My pregnancy hasn't been bad but I understand the nightmares portion- I'm a rape survivor and my nightmares have been graphic and triggering. It's almost unbearable . This has happened since the assaults and isWorse at times . I've been having flashbacks and anxiety during the night and day . So I've been seeing my trauma counsellor more frequently and Attempting to use my skills toCalm myself . It's not easy . pregnancy and hormones along with changes in body can trigger more ptsd symptoms sometimes . It gets better. As for you're physical symptoms I'm sure that will get better just be gentle with yourself your feelings are valid
ten weeks and hate my pregnancy?
I'm ten weeks and 4 days, and I have hated this pregnancy since I was 4 weeks. I hate how I'm developing itchy painful patches of acne, my clothes don't fit, my skin is dry and ashy, I hate that I can't sleep from nightmare, I can't walk without getting Charlie Horses, my feet swell up, any bra including maternity bras just cause me pain, my back is in so much pain I can't stand, sit, or lay down.

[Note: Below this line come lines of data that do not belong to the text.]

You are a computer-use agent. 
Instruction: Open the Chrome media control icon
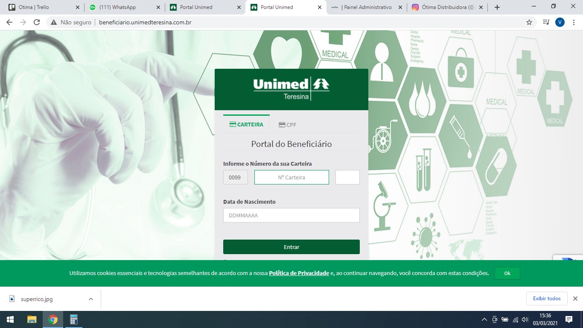(x=545, y=22)
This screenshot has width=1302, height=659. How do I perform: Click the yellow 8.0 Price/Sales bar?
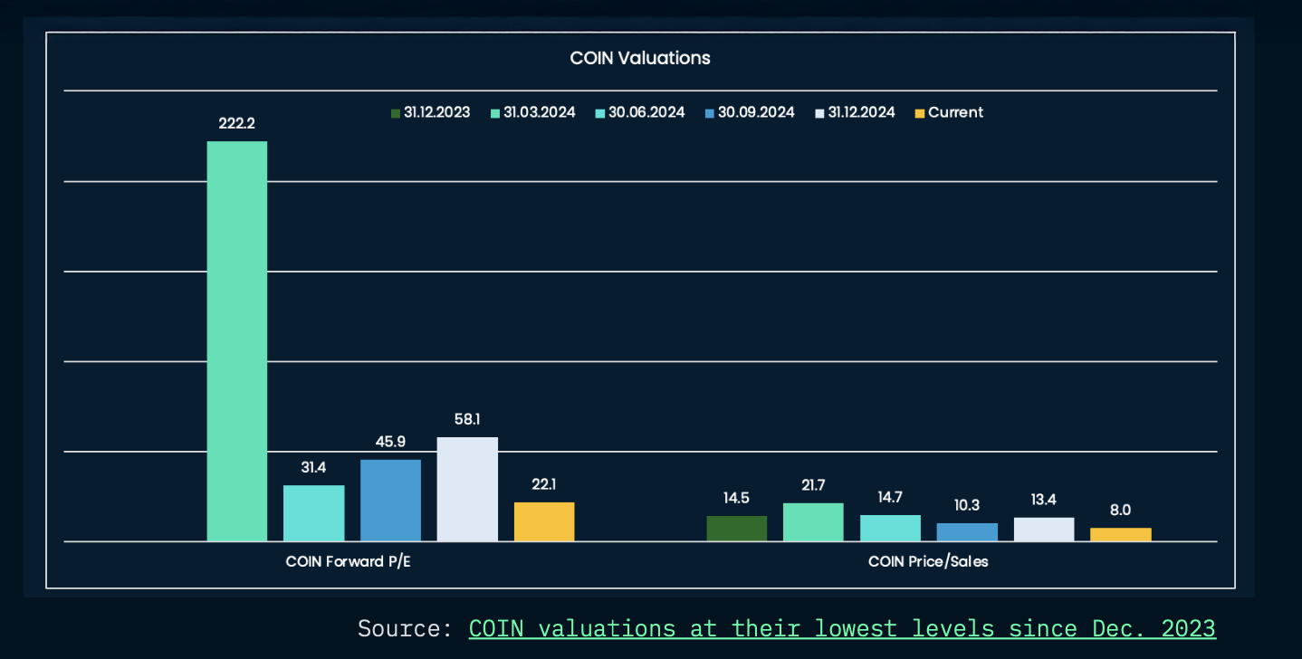pos(1120,532)
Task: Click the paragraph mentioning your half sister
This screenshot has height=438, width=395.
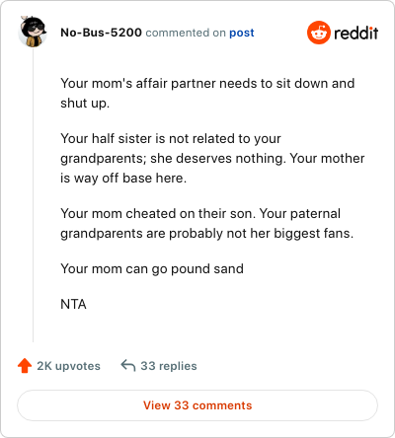Action: 212,158
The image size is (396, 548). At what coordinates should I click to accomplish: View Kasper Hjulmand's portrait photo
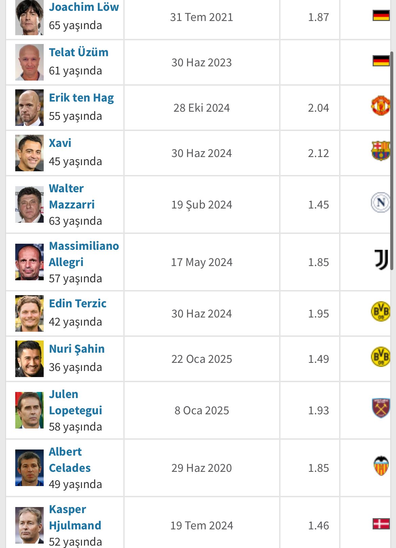[29, 525]
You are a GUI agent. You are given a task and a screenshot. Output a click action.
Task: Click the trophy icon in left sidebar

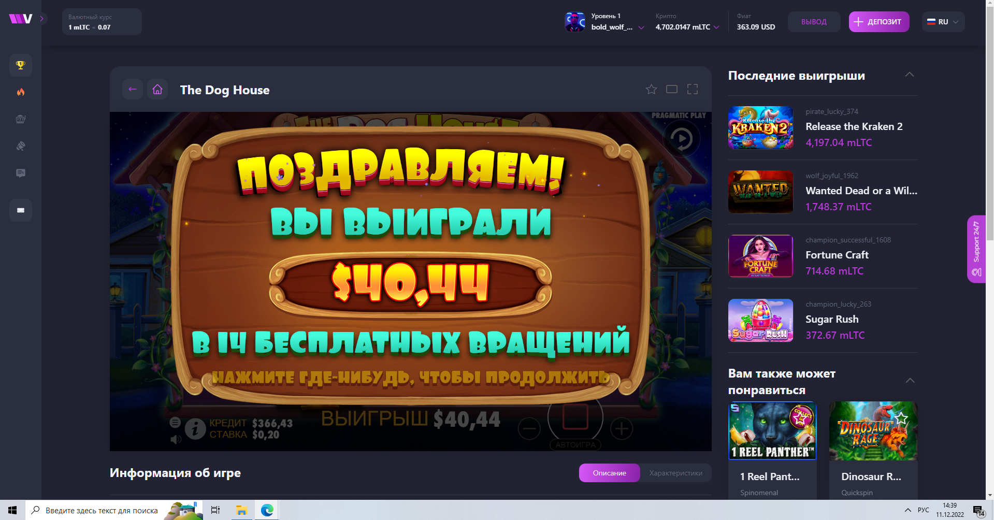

I'm so done I get into these stages of depression where I literally just want to die. I don't want to abort this baby and I actually do love this baby. But I'm only in my first trimester and I already want this pregnancy over. Some of it is because I don't have any real support from the father, he's there but he's not, and everyday it's a new fight with him, it's his and then it's not. I just don't know way to do anymore, I want to be able to enjoy my pregnancy, but hell all I want is this baby out of me. And I feel terrible just saying it. Any suggestions on what I can do? Or what's going on to cause this??